Dissociating Landmark Stability from Orienting Value Using Functional Magnetic Resonance Imaging

Abstract

Retrosplenial cortex (RSC) plays a role in using environmental landmarks to help orientate oneself in space. It has also been consistently implicated in processing landmarks that remain fixed in a permanent location. However, it is not clear whether the RSC represents the permanent landmarks themselves or instead the orienting relevance of these landmarks. In previous functional magnetic resonance imaging (fMRI) studies, these features have been conflated-stable landmarks were always useful for orienting. Here, we dissociated these two key landmark attributes to investigate which one best reflects the function of the RSC. Before scanning, participants learned the features of novel landmarks about which they had no prior knowledge. During fMRI scanning, we found that the RSC was more engaged when people viewed permanent compared with transient landmarks and was not responsive to the orienting relevance of landmarks. Activity in RSC was also related to the amount of landmark permanence information a person had acquired and, as knowledge increased, the more the RSC drove responses in the anterior thalamus while viewing permanent landmarks.
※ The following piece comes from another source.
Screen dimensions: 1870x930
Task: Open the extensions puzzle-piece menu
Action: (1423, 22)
In contrast, the angular gyrus and the hippocampus were engaged by the orienting relevance of landmarks, but not their permanence, with the hippocampus also sensitive to the distance between relevant landmarks and target locations. We conclude that the coding of permanent landmarks in RSC may drive processing in regions like anterior thalamus, with possible implications for the efficacy of functions such as navigation.
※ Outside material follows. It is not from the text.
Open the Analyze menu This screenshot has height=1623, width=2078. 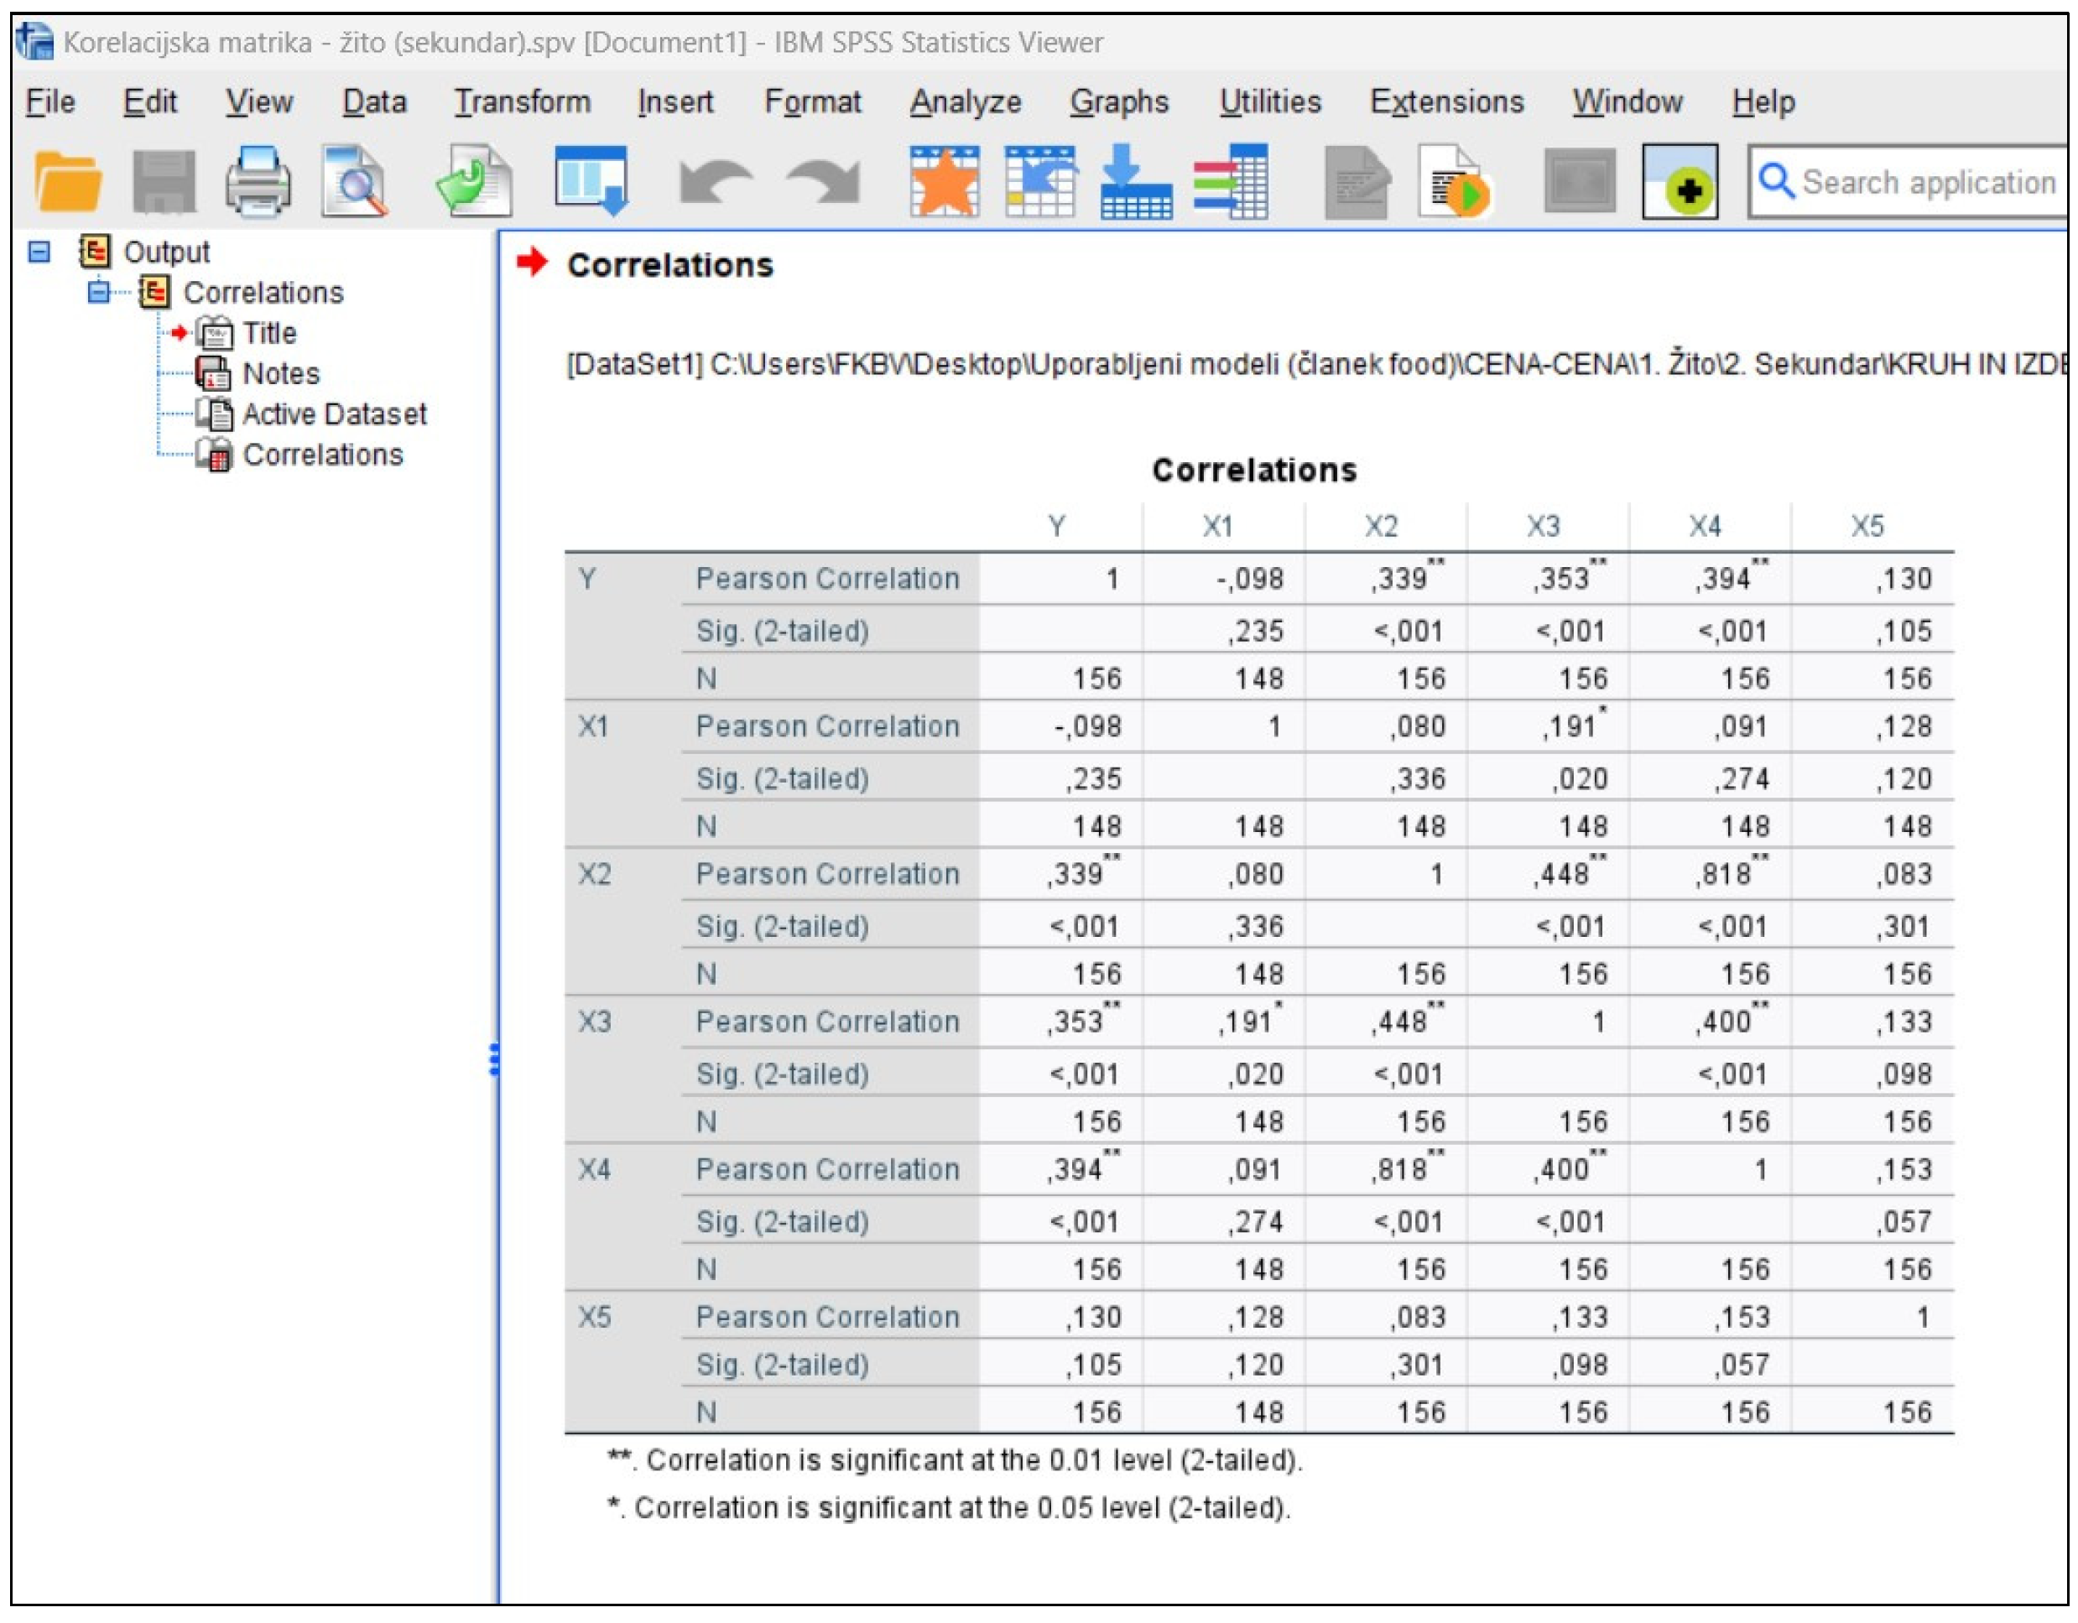point(965,102)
Figure 1.. The four experimental conditions. Landmarks varied in terms of their permanence and orienting relevance. For each condition, four example computer screens are shown to represent four different occasions when this stimulus was presented during learning. Permanent landmarks (left/blue) were always positioned in the exact same screen location. Transient landmarks (right/red) appeared in a different place every time. Relevant landmarks (top/darker) could always be used to locate where a treasure chest would be, whereas irrelevant landmarks (bottom/lighter) could not be used to locate the treasure chest.
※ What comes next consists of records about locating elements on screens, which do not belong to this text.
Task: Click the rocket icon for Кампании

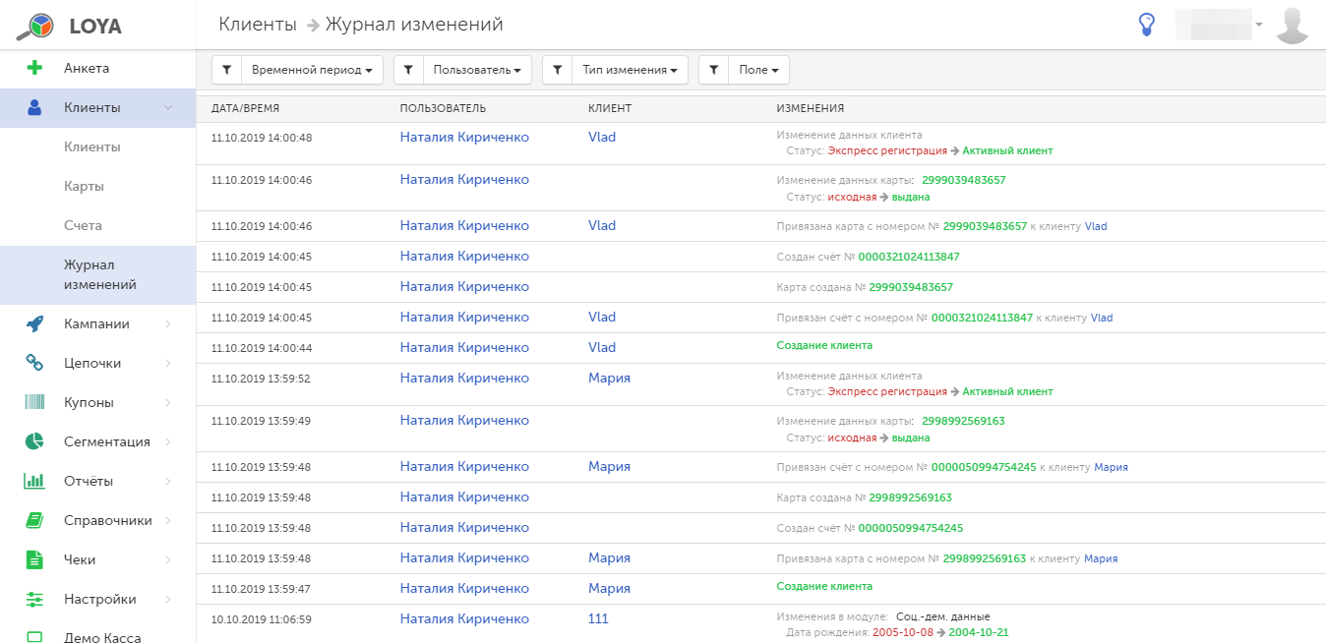Action: 34,324
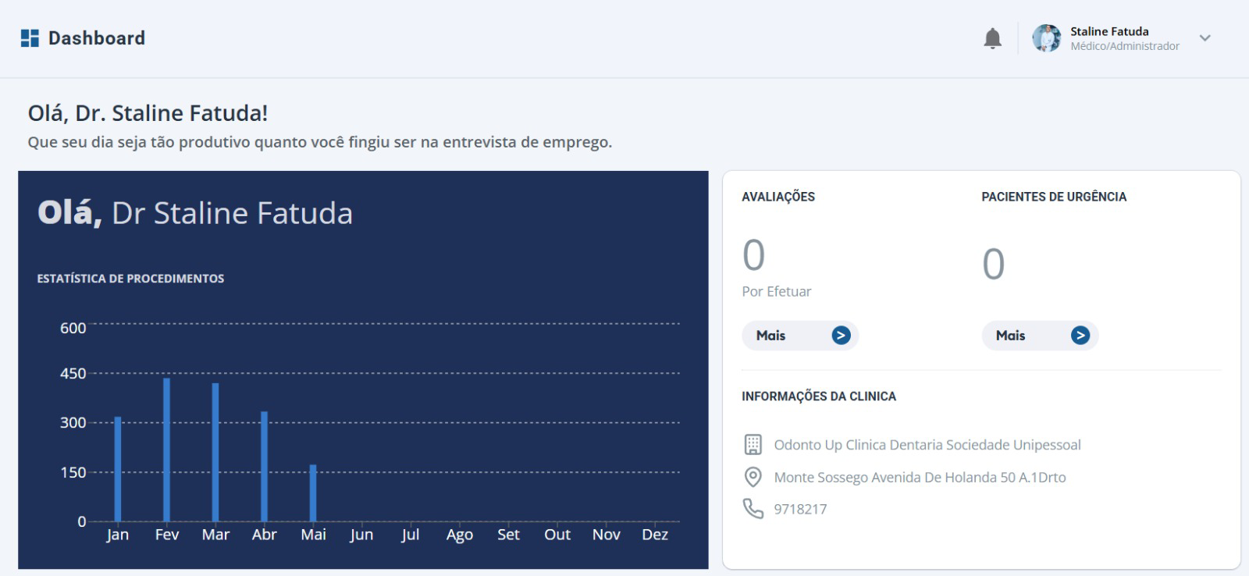1249x576 pixels.
Task: Click the clinic address Monte Sossego
Action: click(920, 477)
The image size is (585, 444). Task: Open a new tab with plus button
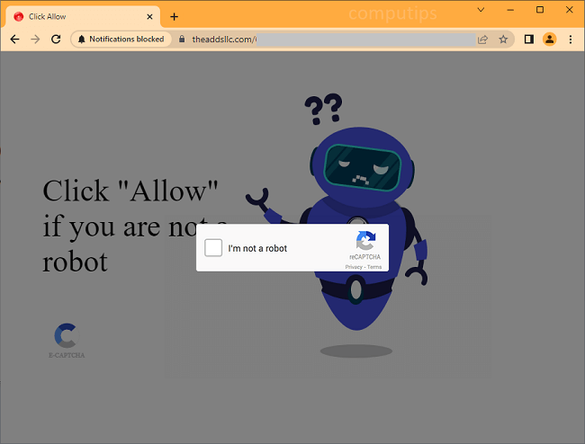click(174, 16)
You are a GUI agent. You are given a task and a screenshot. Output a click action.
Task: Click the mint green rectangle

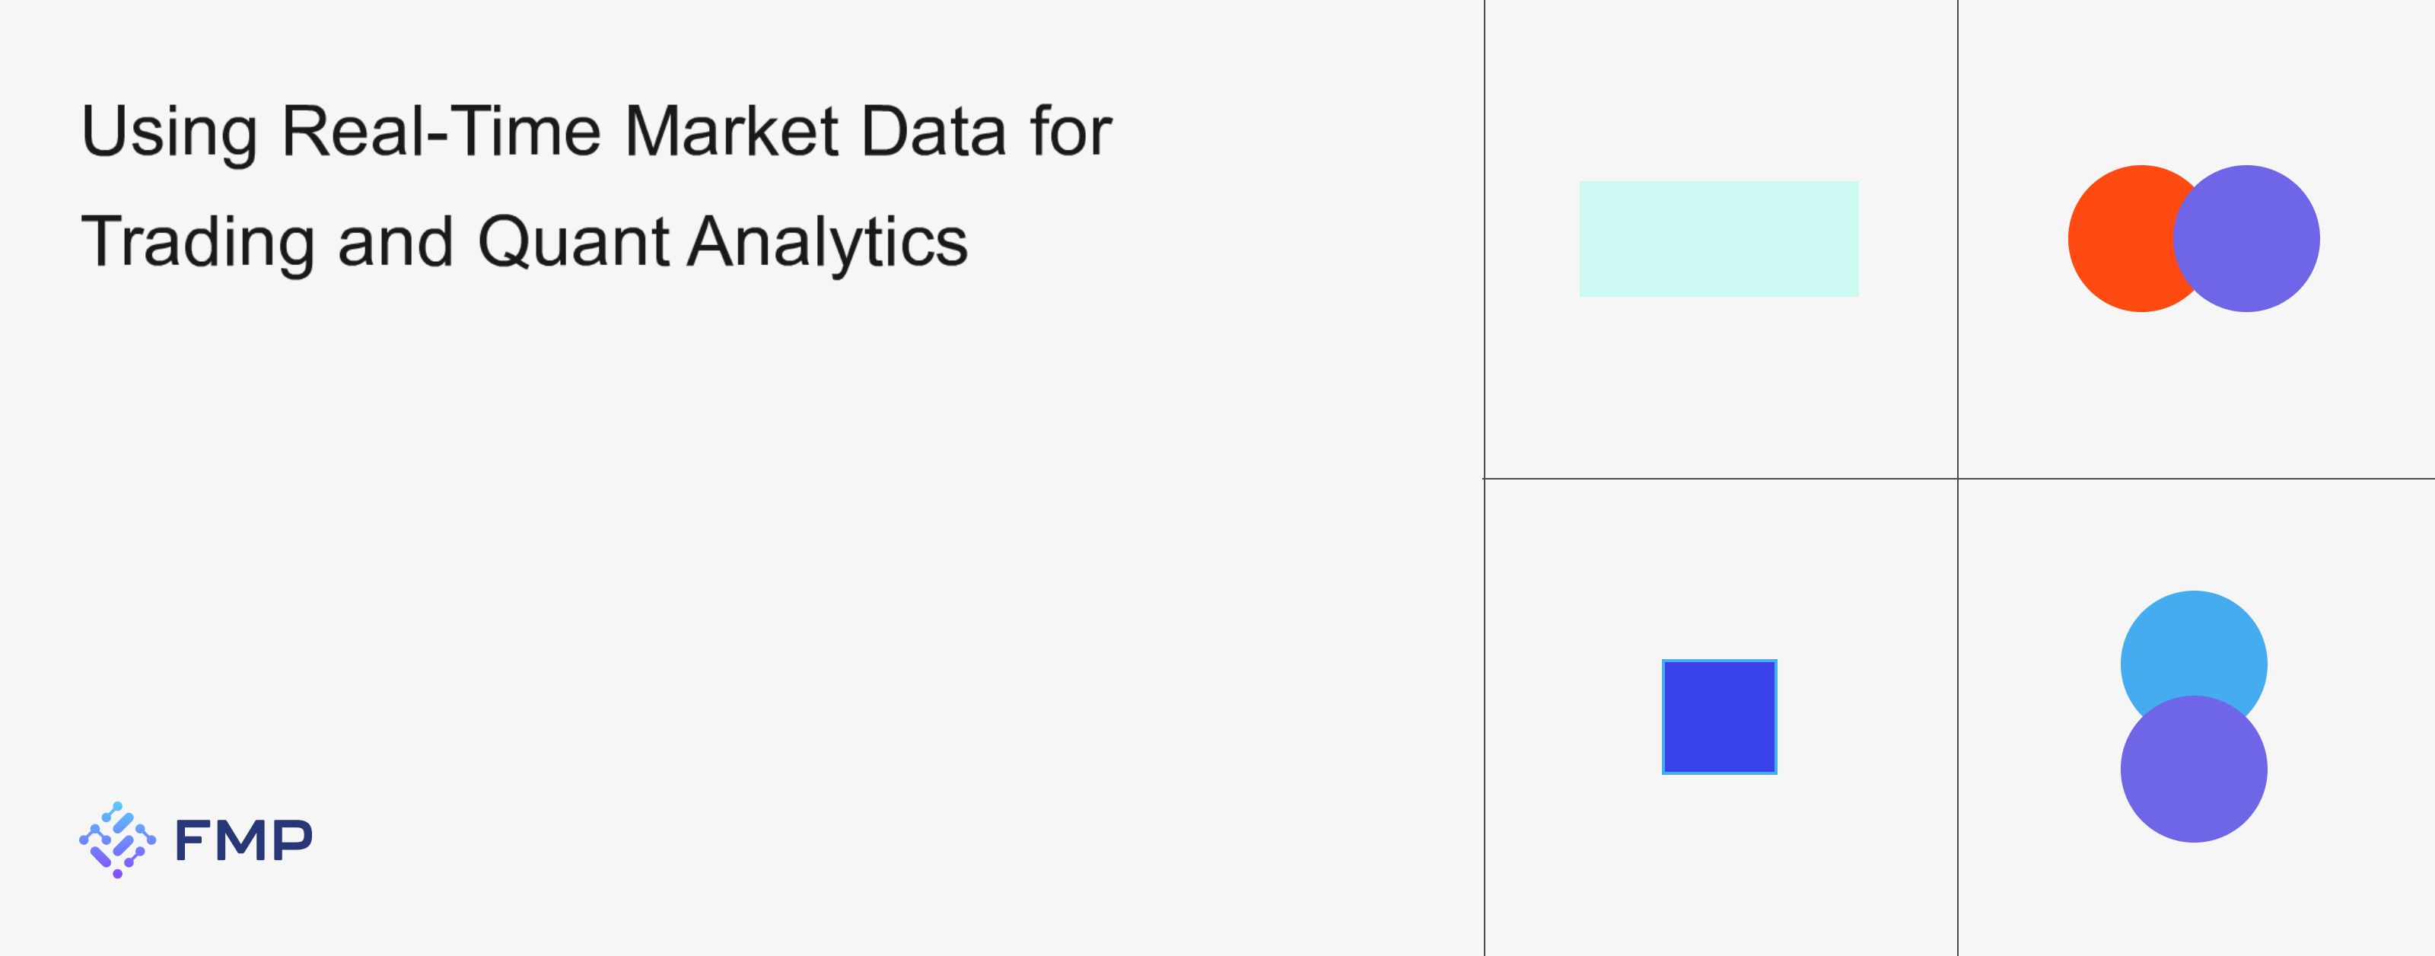[x=1718, y=238]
Figure 2.. The testing phase during fMRI scanning. An item appeared on the screen, and participants were asked about its permanence and also its relevance for locating the treasure chest. The order of questions was randomized, and the way in which the permanence and relevance questions were asked also varied. There was then a jittered 2- to 4-sec interval before the next trial.

Figure 3.. Brain areas responsive to landmark permanence and relevance—whole-brain univariate analysis. (A) The RSC and posterior parts of POS were more engaged by permanent than transient landmarks. (B) Bilateral clusters in the angular gyrus were more active when people viewed a relevant than an irrelevant landmark. Activations are displayed on a sagittal (A) and axial (B) section of a single representative participant's structural MRI brain scan. The color bars indicate each voxel's associated Z score.

Figure 4.. Hippocampal processing of distance to the treasure and orienting relevance. (A) The hippocampus increased its engagement for landmarks that were associated with a more distant target treasure location. Activations are displayed on sagittal sections of a single representative participant's structural MRI brain scan. The color bar indicates each voxel's Z score. (B) Only the hippocampus had patterns of fMRI activity, which could be used to decode whether a relevant landmark's associated treasure was nearby or farther away. The green dashed line indicates the chance level (50%) for this two-way classification; error bars show the SEM, and * denotes classifications that are significantly above chance (p < .05). RSC = retrosplenial cortex; HC = hippocampus; PHC = parahippocampal cortex; POS = parieto-occipital sulcus; AThal = anterior thalamus.

Figure 5.. RSC connectivity associated with individual differences in permanence knowledge. RSC = retrosplenial cortex; AThal = anterior thalamus. (A) A gPPI analysis showed that, when participants viewed an image of a permanent landmark, the better they had learned landmark permanence, then the more their RSC interacted with AThal. (B) To examine the nature of this RSC–AThal interaction in relation to learning of landmark permanence, we performed a PEB DCM analysis. The winning model (Model 1) indicates that RSC drove activity in AThal in accordance with individuals' learning of landmark permanence.

Figure 6.. MVPA analysis of landmark permanence and relevance. (A) The classification accuracy for decoding between the four types of landmark in each of the ROIs. RSC = retrosplenial cortex; HC = hippocampus; PHC = parahippocampal cortex; POS = parieto-occipital sulcus; AThal = anterior thalamus. Above chance classification was only possible for RSC and hippocampus. To determine which feature each region was particularly sensitive to, additional two-way classifications of landmark permanence and relevance were performed in RSC (B) and hippocampus (C). RSC responses could be used to classify landmark permanence but not relevance, whereas hippocampal activity could be used to classify orienting relevance but not permanence of landmarks. Dashed lines indicate each classification's chance level, error bars show the SEM, and * denotes classifications that are significantly above chance (p < .05).